- _TASK OBJECTIVE_
Go through the records below and write each one out again unchanged.

- _DATA FOR REVIEW_

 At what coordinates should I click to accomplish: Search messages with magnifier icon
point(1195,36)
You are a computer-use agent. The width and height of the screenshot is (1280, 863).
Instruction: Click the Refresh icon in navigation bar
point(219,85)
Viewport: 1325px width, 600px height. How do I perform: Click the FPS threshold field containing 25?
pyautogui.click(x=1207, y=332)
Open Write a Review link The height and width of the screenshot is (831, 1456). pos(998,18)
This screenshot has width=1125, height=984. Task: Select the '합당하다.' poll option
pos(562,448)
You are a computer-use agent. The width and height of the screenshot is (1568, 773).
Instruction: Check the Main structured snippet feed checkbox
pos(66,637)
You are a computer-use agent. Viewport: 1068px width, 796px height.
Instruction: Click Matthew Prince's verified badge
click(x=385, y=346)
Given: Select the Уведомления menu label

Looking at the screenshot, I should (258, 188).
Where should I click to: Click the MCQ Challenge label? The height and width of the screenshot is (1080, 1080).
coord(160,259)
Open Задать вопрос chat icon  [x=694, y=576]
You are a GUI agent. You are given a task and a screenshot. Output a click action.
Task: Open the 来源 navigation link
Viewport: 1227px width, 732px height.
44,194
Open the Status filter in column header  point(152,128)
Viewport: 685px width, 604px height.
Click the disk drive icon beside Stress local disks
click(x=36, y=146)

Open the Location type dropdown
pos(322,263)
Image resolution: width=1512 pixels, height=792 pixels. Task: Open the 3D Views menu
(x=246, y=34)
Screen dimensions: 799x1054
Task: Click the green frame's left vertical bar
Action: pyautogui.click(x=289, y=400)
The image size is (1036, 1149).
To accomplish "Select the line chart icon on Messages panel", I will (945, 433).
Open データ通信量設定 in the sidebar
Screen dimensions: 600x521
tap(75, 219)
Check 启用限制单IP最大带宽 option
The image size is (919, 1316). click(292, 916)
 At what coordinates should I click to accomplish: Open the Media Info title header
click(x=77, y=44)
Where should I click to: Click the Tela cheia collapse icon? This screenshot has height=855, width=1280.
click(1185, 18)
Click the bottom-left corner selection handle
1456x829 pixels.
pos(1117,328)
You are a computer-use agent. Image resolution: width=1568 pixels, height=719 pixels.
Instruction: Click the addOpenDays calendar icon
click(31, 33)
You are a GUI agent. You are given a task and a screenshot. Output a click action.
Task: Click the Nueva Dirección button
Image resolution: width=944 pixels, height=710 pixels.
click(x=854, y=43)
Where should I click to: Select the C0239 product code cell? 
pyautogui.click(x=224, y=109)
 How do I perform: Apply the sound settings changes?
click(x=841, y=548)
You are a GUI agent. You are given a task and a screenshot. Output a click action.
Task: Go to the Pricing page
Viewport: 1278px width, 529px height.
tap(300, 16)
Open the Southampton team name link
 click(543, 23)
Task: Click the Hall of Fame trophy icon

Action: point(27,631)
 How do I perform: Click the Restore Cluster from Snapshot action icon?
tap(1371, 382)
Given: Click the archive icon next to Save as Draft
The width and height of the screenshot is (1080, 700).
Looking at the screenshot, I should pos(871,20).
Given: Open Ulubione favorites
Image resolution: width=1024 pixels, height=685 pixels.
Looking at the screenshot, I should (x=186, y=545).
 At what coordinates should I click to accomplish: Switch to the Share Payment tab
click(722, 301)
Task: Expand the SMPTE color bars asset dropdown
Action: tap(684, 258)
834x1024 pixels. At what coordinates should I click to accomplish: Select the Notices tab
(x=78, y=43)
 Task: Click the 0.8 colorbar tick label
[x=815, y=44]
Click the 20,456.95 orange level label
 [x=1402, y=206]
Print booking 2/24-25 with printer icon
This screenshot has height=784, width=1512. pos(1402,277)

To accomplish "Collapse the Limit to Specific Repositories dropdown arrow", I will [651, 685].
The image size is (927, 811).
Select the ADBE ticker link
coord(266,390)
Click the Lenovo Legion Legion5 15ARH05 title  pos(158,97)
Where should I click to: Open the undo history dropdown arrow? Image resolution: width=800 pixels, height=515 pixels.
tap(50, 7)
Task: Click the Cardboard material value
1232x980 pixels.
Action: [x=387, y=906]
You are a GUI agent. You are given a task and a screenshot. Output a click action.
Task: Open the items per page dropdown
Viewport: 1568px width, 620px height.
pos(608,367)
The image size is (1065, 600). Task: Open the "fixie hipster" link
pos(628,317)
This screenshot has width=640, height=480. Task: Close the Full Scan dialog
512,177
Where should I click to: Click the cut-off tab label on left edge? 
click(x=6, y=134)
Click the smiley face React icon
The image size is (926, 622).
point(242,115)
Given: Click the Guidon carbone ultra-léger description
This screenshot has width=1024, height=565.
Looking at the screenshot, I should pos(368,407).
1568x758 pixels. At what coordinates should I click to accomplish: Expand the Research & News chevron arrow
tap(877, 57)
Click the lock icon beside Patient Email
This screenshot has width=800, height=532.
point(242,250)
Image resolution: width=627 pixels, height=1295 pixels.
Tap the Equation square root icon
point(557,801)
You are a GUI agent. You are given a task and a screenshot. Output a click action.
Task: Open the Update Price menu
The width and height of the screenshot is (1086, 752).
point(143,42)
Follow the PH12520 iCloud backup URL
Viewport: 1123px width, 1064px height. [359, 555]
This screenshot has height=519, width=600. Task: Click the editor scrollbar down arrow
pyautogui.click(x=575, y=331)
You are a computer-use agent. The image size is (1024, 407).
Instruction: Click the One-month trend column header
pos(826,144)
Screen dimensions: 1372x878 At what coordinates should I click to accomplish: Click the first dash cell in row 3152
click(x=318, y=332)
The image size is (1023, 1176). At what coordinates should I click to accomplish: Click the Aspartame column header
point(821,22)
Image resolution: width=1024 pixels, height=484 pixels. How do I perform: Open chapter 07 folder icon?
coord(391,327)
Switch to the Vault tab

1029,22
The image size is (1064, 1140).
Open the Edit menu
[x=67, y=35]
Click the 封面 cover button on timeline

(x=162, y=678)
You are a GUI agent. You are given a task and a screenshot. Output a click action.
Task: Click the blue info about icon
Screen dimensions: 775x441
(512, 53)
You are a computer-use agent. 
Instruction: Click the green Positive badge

- _SOLUTION FOR THIS PROBLEM_
 At what coordinates should I click to accomplish: Search messages with magnifier icon
point(1195,36)
You are a computer-use agent. The width and height of the screenshot is (1280, 863).
Instruction: Click the Refresh icon in navigation bar
point(219,85)
Viewport: 1325px width, 600px height. How do I perform: Click the FPS threshold field containing 25?
pyautogui.click(x=1207, y=332)
Open Write a Review link The height and width of the screenshot is (831, 1456). pos(998,18)
This screenshot has width=1125, height=984. Task: Select the '합당하다.' poll option
pos(562,448)
You are a computer-use agent. The width and height of the screenshot is (1568, 773).
Instruction: Check the Main structured snippet feed checkbox
pos(66,637)
You are a computer-use agent. Viewport: 1068px width, 796px height.
Instruction: Click Matthew Prince's verified badge
click(x=385, y=346)
Given: Select the Уведомления menu label

Looking at the screenshot, I should (258, 188).
Where should I click to: Click the MCQ Challenge label? The height and width of the screenshot is (1080, 1080).
coord(160,259)
Open Задать вопрос chat icon  [x=694, y=576]
You are a GUI agent. You are given a task and a screenshot. Output a click action.
Task: Open the 来源 navigation link
Viewport: 1227px width, 732px height.
44,194
Open the Status filter in column header  point(152,128)
Viewport: 685px width, 604px height.
Click the disk drive icon beside Stress local disks
click(x=36, y=146)

Open the Location type dropdown
pos(322,263)
Image resolution: width=1512 pixels, height=792 pixels. Task: Open the 3D Views menu
(x=246, y=34)
Screen dimensions: 799x1054
Task: Click the green frame's left vertical bar
Action: pyautogui.click(x=289, y=400)
The image size is (1036, 1149).
To accomplish "Select the line chart icon on Messages panel", I will (945, 433).
Open データ通信量設定 in the sidebar
Screen dimensions: 600x521
tap(75, 219)
Check 启用限制单IP最大带宽 option
The image size is (919, 1316). click(292, 916)
 At what coordinates should I click to accomplish: Open the Media Info title header
click(x=77, y=44)
Where should I click to: Click the Tela cheia collapse icon? This screenshot has height=855, width=1280.
click(1185, 18)
Click the bottom-left corner selection handle
1456x829 pixels.
pos(1117,328)
You are a computer-use agent. Image resolution: width=1568 pixels, height=719 pixels.
Instruction: Click the addOpenDays calendar icon
click(31, 33)
You are a GUI agent. You are given a task and a screenshot. Output a click action.
Task: Click the Nueva Dirección button
Image resolution: width=944 pixels, height=710 pixels.
click(x=854, y=43)
Where should I click to: Select the C0239 product code cell? 
pyautogui.click(x=224, y=109)
 How do I perform: Apply the sound settings changes?
click(x=841, y=548)
You are a GUI agent. You are given a task and a screenshot. Output a click action.
Task: Go to the Pricing page
Viewport: 1278px width, 529px height.
tap(300, 16)
Open the Southampton team name link
 click(543, 23)
Task: Click the Hall of Fame trophy icon

Action: point(27,631)
 How do I perform: Click the Restore Cluster from Snapshot action icon?
tap(1371, 382)
Given: Click the archive icon next to Save as Draft
The width and height of the screenshot is (1080, 700).
Looking at the screenshot, I should pos(871,20).
Given: Open Ulubione favorites
Image resolution: width=1024 pixels, height=685 pixels.
Looking at the screenshot, I should (x=186, y=545).
 At what coordinates should I click to accomplish: Switch to the Share Payment tab
click(722, 301)
Task: Expand the SMPTE color bars asset dropdown
Action: tap(684, 258)
834x1024 pixels. At what coordinates should I click to accomplish: Select the Notices tab
(x=78, y=43)
 Task: Click the 0.8 colorbar tick label
[x=815, y=44]
Click the 20,456.95 orange level label
 [x=1402, y=206]
Print booking 2/24-25 with printer icon
This screenshot has height=784, width=1512. pos(1402,277)

To accomplish "Collapse the Limit to Specific Repositories dropdown arrow", I will [651, 685].
The image size is (927, 811).
Select the ADBE ticker link
coord(266,390)
Click the Lenovo Legion Legion5 15ARH05 title  pos(158,97)
Where should I click to: Open the undo history dropdown arrow? Image resolution: width=800 pixels, height=515 pixels.
tap(50, 7)
Task: Click the Cardboard material value
1232x980 pixels.
Action: [x=387, y=906]
You are a GUI agent. You are given a task and a screenshot. Output a click action.
Task: Open the items per page dropdown
Viewport: 1568px width, 620px height.
pos(608,367)
The image size is (1065, 600). Task: Open the "fixie hipster" link
pos(628,317)
This screenshot has width=640, height=480. Task: Close the Full Scan dialog
512,177
Where should I click to: Click the cut-off tab label on left edge? 
click(x=6, y=134)
Click the smiley face React icon
The image size is (926, 622).
point(242,115)
Given: Click the Guidon carbone ultra-léger description
This screenshot has width=1024, height=565.
Looking at the screenshot, I should pos(368,407).
1568x758 pixels. At what coordinates should I click to accomplish: Expand the Research & News chevron arrow
tap(877, 57)
Click the lock icon beside Patient Email
This screenshot has width=800, height=532.
point(242,250)
Image resolution: width=627 pixels, height=1295 pixels.
Tap the Equation square root icon
point(557,801)
You are a GUI agent. You are given a task and a screenshot. Output a click action.
Task: Open the Update Price menu
The width and height of the screenshot is (1086, 752).
point(143,42)
Follow the PH12520 iCloud backup URL
Viewport: 1123px width, 1064px height. [359, 555]
This screenshot has height=519, width=600. Task: Click the editor scrollbar down arrow
pyautogui.click(x=575, y=331)
You are a computer-use agent. The image size is (1024, 407).
Instruction: Click the One-month trend column header
pos(826,144)
Screen dimensions: 1372x878 At what coordinates should I click to accomplish: Click the first dash cell in row 3152
click(x=318, y=332)
The image size is (1023, 1176). At what coordinates should I click to accomplish: Click the Aspartame column header
point(821,22)
Image resolution: width=1024 pixels, height=484 pixels. How do I perform: Open chapter 07 folder icon?
coord(391,327)
Switch to the Vault tab

1029,22
The image size is (1064, 1140).
Open the Edit menu
[x=67, y=35]
Click the 封面 cover button on timeline

(x=162, y=678)
You are a GUI agent. You are given a task and a screenshot. Output a click action.
Task: Click the blue info about icon
Screen dimensions: 775x441
(512, 53)
You are a computer-use agent. 
Instruction: Click the green Positive badge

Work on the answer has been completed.